4. It could be problematic to default some Chinese variants to any version
of Chinese font without enough research. For instance, Ming Deng Wikipedia
(cdo) is mostly written in Latin script with some rare latin characters
that most Chinese fonts won't include. I am not familiar with the actual
usage of the language but if most cdo users really write the language in
Latin then it could create huge inconvenience for users of the language.
5. Many Chinese variants are used in multiple regions and picking either
traditional or simplified (or HK/TW/CN) font as default could anger others.
6. When using macrolanguage without specifying any extlang tag, the actual
language being referred to might differ from region to region. For instance
zh-CN and zh-TW are rather clearly cmn, but for zh-HK, it is mostly mixture
of cmn and yue, and thus it is neither cmn nor yue.

2016年7月28日 下午3:55 於 "Koji Ishii" <kojiishi@gmail.com> 寫道：

> FYI, Blink and WebKit has a simple parser for BCP-47. I'm currently
> refactoring it a bit, the document here[1] if of any interests.
>
> Blink converts BCP-47 to ICU script code and use it for the font
> selection. To compute the script from BCP-47, I think the collect priority
> would be "script > lang > region", so "zh-yue-CN" should be "Hant".
>
> [1] https://codereview.chromium.org/2190833003
>
> /koji
>
> 2016-07-28 9:23 GMT+09:00 Xidorn Quan <me@upsuper.org>:
>
>> On Thu, Jul 28, 2016, at 02:00 AM, ishida@w3.org wrote:
>> > On 27/07/2016 08:18, Xidorn Quan wrote:
>> > > Richard: could you review this list as well
>> >
>> > hi Xidorn, here are some thoughts from a quick review.
>> >
>> > i think you're missing zh on its own.
>>
>> zh is something pre-exists and browsers already agree with each other,
>> so I ignore it.
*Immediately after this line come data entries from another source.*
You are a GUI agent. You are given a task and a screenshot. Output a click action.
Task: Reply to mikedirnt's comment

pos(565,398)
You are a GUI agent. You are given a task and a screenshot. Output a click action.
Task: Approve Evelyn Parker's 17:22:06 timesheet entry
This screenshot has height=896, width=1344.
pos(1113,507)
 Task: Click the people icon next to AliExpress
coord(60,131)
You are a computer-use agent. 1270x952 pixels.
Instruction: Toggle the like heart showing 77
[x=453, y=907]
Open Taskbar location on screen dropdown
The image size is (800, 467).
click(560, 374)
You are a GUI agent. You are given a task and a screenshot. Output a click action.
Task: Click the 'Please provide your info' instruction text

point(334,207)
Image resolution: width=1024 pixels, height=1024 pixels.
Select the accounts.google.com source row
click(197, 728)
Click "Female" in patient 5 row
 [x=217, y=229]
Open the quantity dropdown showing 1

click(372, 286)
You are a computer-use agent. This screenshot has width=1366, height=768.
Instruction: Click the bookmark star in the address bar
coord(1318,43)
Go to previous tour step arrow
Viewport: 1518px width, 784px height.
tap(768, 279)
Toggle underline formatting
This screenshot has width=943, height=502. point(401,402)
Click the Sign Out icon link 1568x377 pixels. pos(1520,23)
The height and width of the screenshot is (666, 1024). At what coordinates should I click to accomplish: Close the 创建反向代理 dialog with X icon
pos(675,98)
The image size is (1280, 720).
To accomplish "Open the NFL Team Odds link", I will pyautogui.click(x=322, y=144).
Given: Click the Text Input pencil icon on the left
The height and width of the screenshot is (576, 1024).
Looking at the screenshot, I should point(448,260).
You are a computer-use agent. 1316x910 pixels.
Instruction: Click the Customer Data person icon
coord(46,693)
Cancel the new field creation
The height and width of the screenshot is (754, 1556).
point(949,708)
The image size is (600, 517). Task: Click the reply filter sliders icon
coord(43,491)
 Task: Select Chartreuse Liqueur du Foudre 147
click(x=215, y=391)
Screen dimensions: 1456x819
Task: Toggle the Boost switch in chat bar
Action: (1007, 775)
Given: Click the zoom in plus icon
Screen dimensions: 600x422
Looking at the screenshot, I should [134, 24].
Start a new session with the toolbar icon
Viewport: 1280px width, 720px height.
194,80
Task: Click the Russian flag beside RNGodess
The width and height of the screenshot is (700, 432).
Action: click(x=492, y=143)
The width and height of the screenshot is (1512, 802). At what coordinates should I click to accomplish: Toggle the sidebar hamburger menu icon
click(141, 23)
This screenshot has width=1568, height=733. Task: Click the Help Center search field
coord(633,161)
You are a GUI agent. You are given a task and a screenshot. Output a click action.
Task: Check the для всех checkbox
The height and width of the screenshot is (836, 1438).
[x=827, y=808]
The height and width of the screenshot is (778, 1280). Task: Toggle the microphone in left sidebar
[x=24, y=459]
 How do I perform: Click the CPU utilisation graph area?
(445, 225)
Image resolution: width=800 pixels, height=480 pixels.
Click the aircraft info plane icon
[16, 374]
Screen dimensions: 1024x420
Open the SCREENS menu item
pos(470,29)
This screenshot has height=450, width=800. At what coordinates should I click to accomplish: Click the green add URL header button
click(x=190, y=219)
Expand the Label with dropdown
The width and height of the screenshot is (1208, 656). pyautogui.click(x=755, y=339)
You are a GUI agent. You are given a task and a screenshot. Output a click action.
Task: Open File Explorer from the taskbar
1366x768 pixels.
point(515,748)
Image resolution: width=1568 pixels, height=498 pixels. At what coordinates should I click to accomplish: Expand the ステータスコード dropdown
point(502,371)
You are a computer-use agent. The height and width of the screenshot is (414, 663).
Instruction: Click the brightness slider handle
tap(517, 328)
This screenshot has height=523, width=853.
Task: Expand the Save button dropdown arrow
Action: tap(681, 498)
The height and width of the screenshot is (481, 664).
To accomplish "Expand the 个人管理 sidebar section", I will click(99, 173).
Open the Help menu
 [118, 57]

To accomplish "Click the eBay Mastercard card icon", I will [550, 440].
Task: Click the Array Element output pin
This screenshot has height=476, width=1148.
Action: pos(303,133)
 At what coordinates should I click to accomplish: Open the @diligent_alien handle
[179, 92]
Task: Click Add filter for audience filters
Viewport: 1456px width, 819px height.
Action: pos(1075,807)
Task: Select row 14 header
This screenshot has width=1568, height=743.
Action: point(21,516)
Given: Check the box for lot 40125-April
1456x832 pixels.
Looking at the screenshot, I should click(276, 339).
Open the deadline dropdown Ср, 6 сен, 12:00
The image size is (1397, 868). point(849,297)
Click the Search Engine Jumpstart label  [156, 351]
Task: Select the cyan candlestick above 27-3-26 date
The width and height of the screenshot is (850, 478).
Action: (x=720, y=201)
But yeah, if we put the list in some document, we should
>> include this as well.
>>
>> > Also, if this is a list of what people/applications may use to describe
>> > the language of a page, you should probably add zh-CN, zh-TW and zh-HK
>> > to your list (but not to any list in clreq).
>>
>> They would just be mapped to themselves I suppose.
>>
>> > I suppose there's also a way to match something like zh-yue-HK to
>> zh-yue?
>>
>> I think zh-yue-HK would fallback to zh-yue automatically given the list,
>> shouldn't it?
>>
>> But if you write zh-yue-CN, hmmm...
>>
>> > I guess the use of =zh-CN rather than =zh-Hans is a legacy issue with
>> > the way things are labelled in the code?  It would be nice to use the
>> > script codes rather than region codes, if possible, since that properly
>> > expresses what is meant.
>>
>> Probably... Internally we actually map zh-Hans to zh-CN :)
>>
>> - Xidorn
>>
>
>

Received on Saturday, 20 August 2016 14:11:49 UTC